▶ [WRITTEN INSTRUCTION]: Copy out the lines of the records below verbatim, from the line containing "Open the Language filter dropdown" through the end of the records, and omit the pictures.

(Pointing records for text and elements)
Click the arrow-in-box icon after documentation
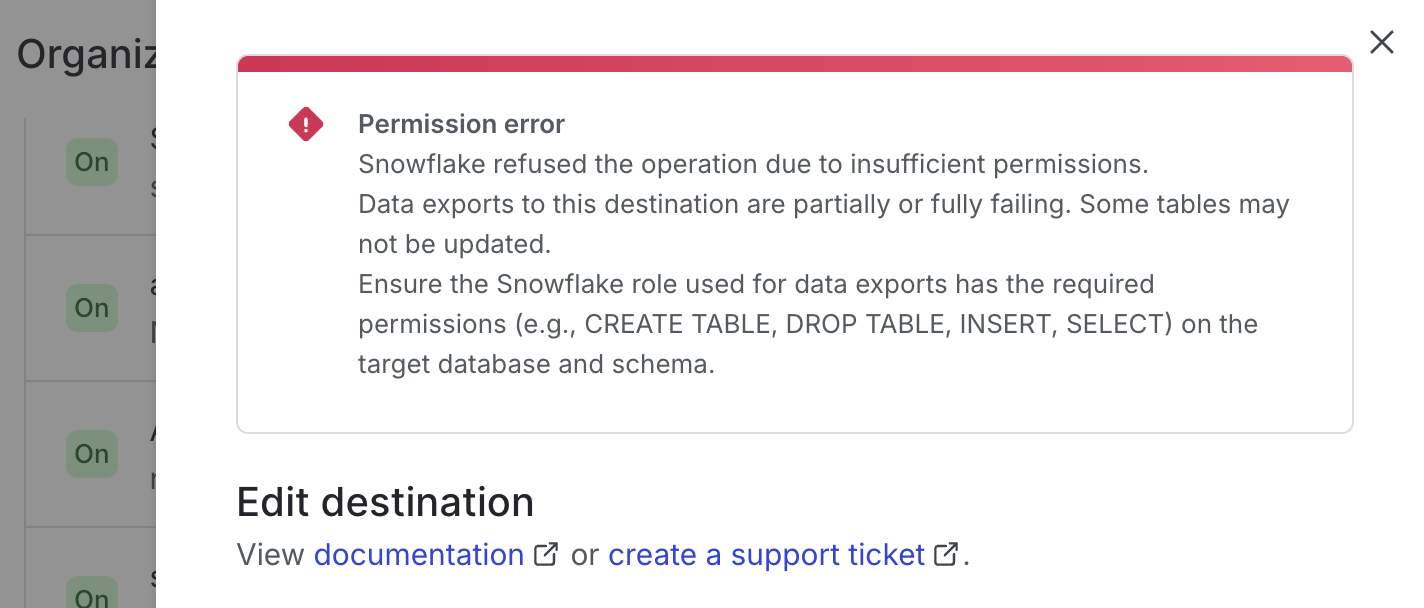Image resolution: width=1424 pixels, height=608 pixels. 546,553
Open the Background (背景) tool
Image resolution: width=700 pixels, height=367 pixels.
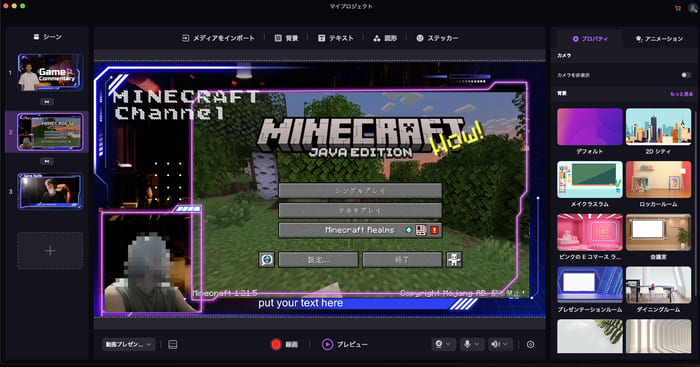pos(286,38)
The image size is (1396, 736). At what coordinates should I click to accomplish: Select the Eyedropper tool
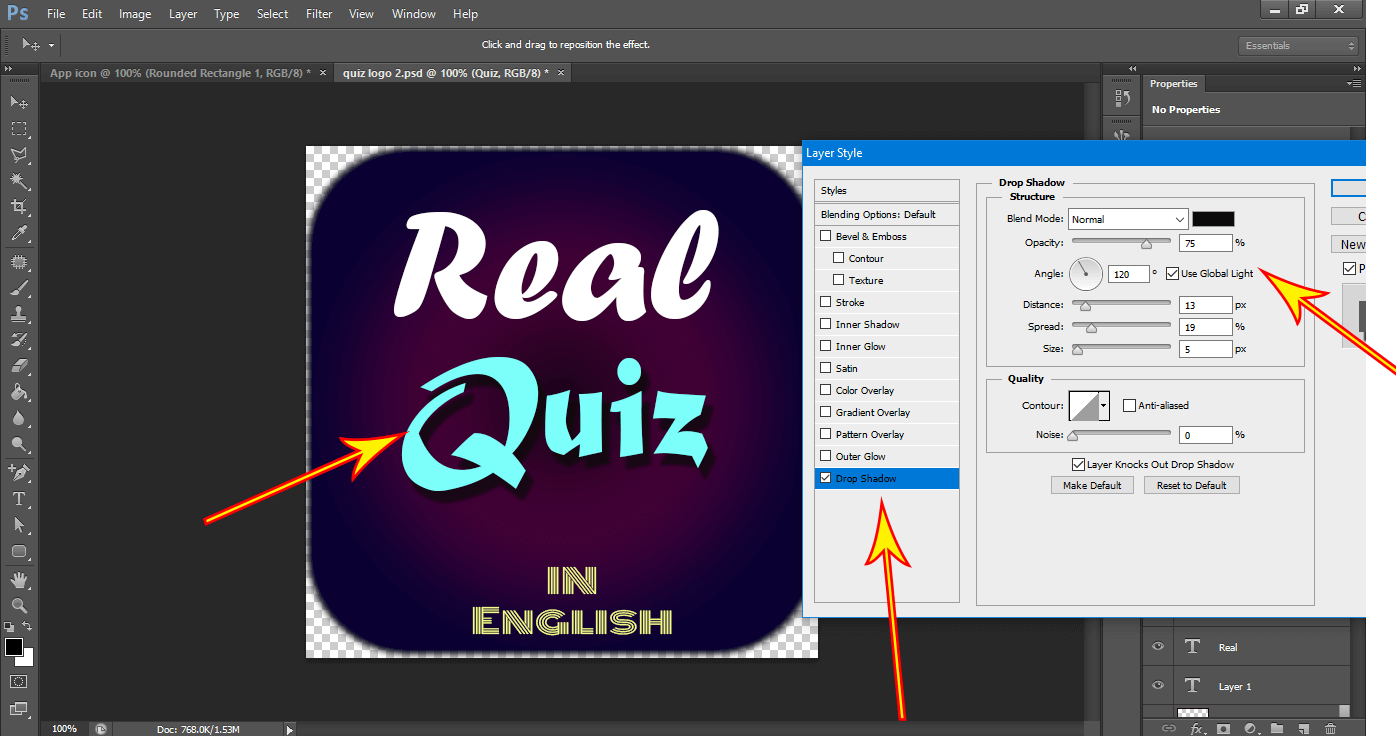click(x=18, y=234)
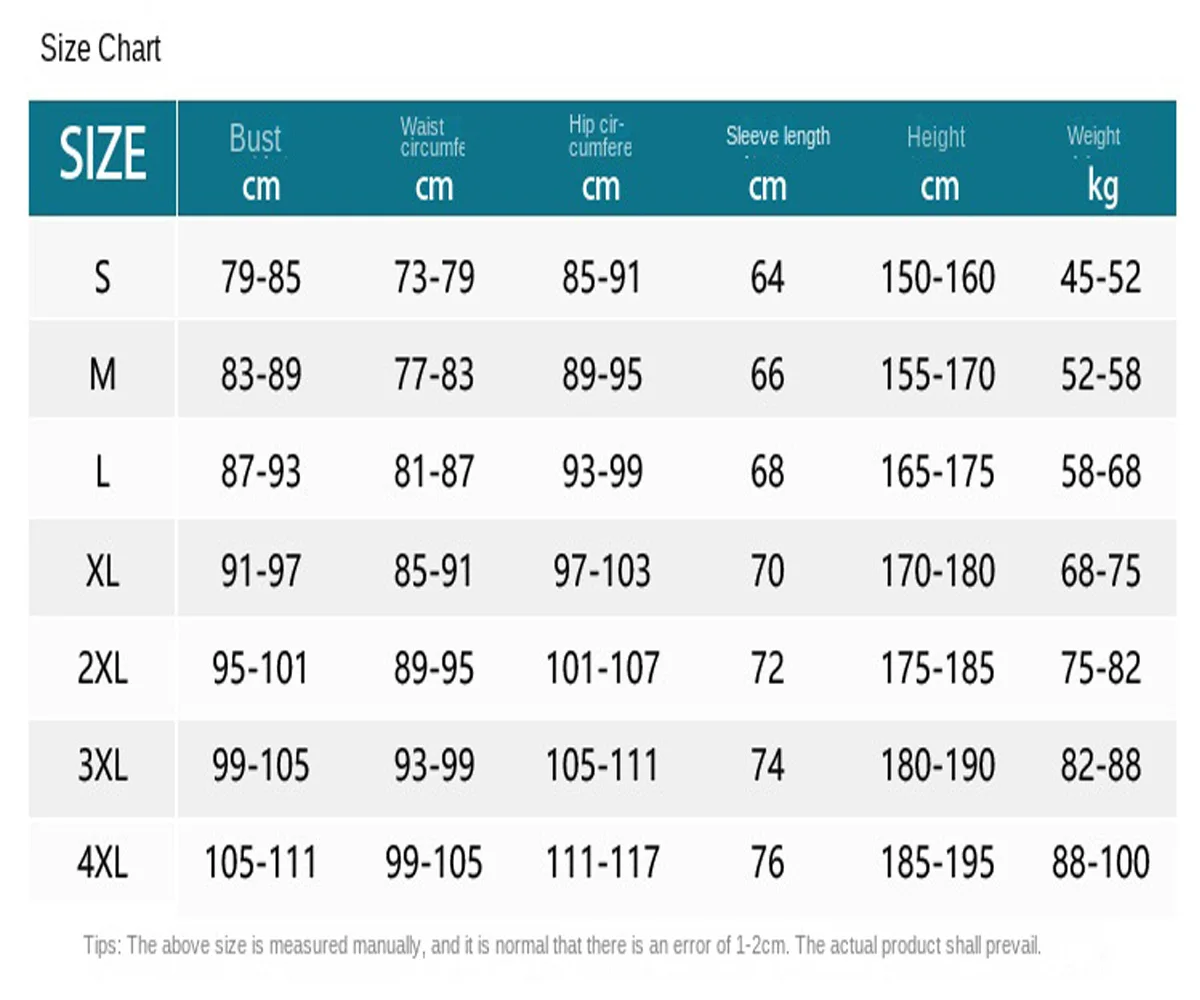
Task: Select the M size row label
Action: tap(102, 375)
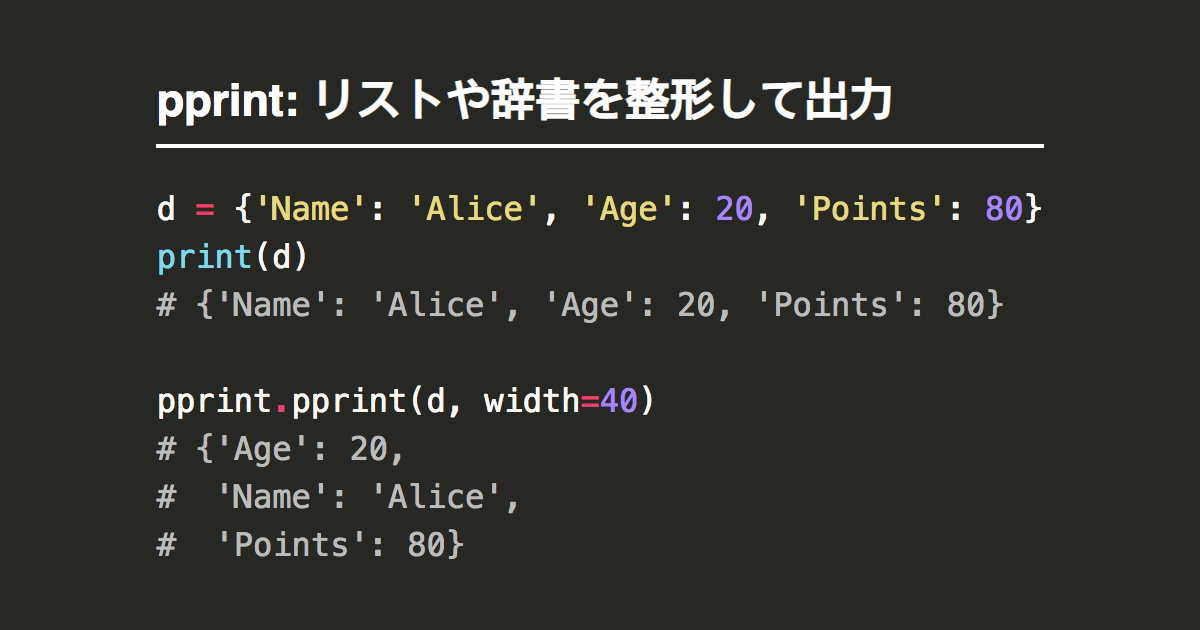Viewport: 1200px width, 630px height.
Task: Click the comment line "# 'Points': 80}"
Action: [x=310, y=545]
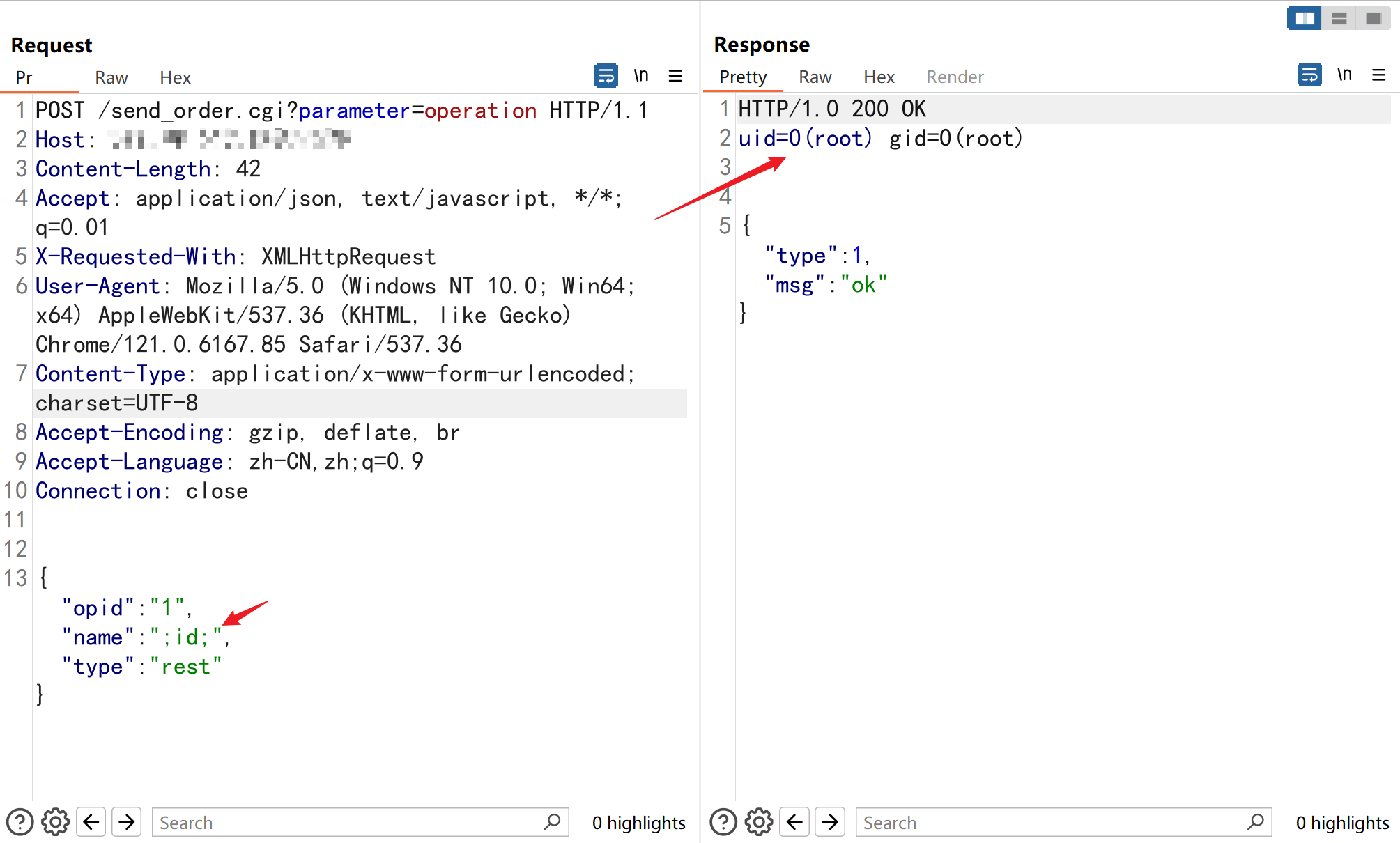Image resolution: width=1400 pixels, height=843 pixels.
Task: Toggle word wrap in Response panel
Action: 1309,75
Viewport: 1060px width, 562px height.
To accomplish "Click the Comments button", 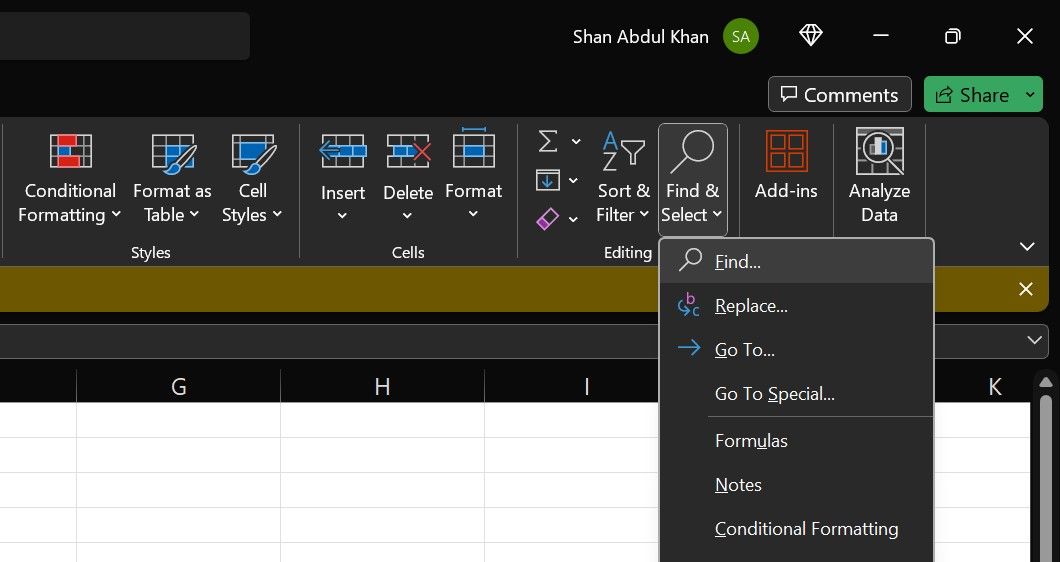I will [x=839, y=95].
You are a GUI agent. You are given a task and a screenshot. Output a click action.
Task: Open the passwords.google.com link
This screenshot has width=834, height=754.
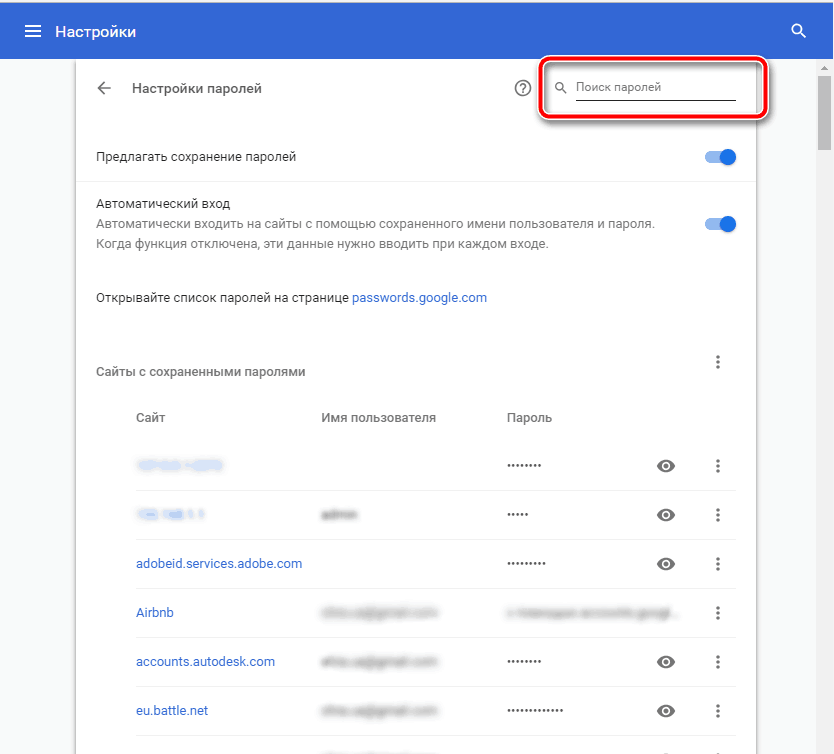pos(419,297)
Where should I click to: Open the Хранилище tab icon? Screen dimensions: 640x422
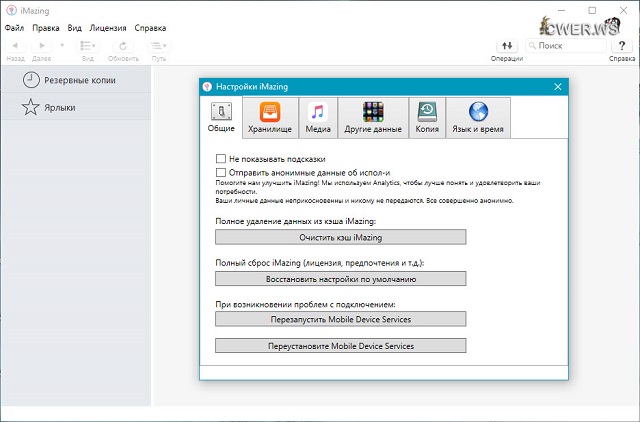pyautogui.click(x=270, y=112)
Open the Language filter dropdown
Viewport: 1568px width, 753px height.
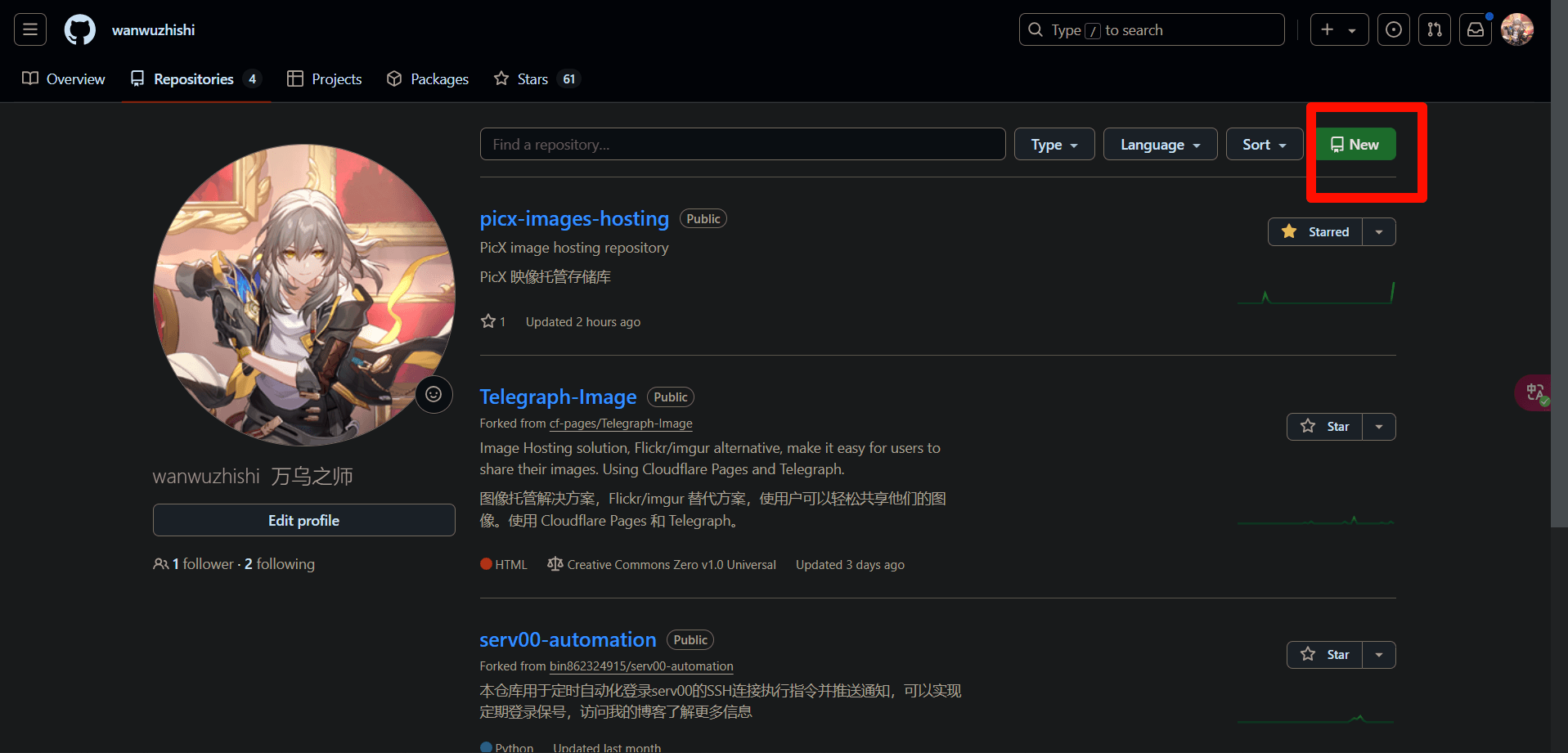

▶ [RESULT BELOW]:
Open the Language filter dropdown
Viewport: 1568px width, 753px height.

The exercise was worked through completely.